## What you will do
A - Answer these questions from the passage about the Pirirakau "X"Press, one per line:
(i) Where was the publication put together?
(ii) About how many copies made up its print run?
(iii) How does the passage describe the physical form of the magazine?
B - Translate this sentence from the passage about the Pirirakau "X"Press into Spanish: "So many things together amount to an historical force, one that is generally recognised but rarely locally documented."

## Quoted text
Chrissie put the publication together on a computer at the Pirirakau Environment Centre, and printed it using variably reliable photocopiers, often having to clear jammed paper in the middle of the night.  Print run:  about 200.  “The problem was,” says Chrissie, “that people loved the “X”Press and sent it on and around their whanau.  They didn’t get that they should take out a subscription to help it go on.”

So, the Pirirakau “X”Press ran out of steam.  Valiant but sad messages in the last three issues show that efforts were made to maintain its flagging inputs and rising costs.  The writing, however, was on the Facebook wall:  social media would soon overtake the solid look and feel of a folded A4, black and white, mail-delivered magazine.   So many things together amount to an historical force, one that is generally recognised but rarely locally documented.  The story of the Pirirakau “X”Press is a real example of the impact and consequences of relinquishing expensive print to ‘free’ web-based publication[4].  Easy to access; very very hard to archive.

## Dataset content

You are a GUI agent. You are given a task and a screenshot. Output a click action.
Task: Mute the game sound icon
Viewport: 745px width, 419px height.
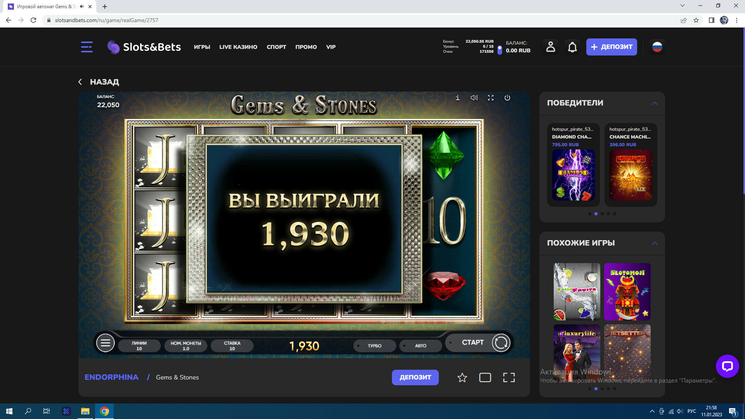[474, 98]
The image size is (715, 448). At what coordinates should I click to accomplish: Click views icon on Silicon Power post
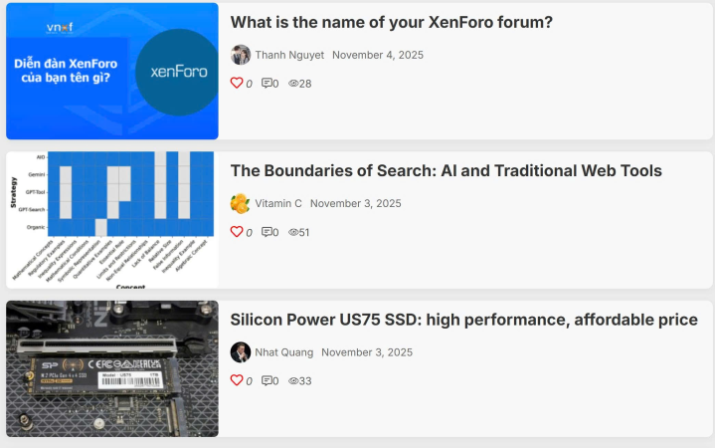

## Responses for each task
A -
(i) On a computer at the Pirirakau Environment Centre.
(ii) About 200.
(iii) As a folded A4, black and white, mail-delivered magazine.

B - Tantas cosas juntas constituyen una fuerza histórica, una que en general se reconoce pero que rara vez se documenta a nivel local.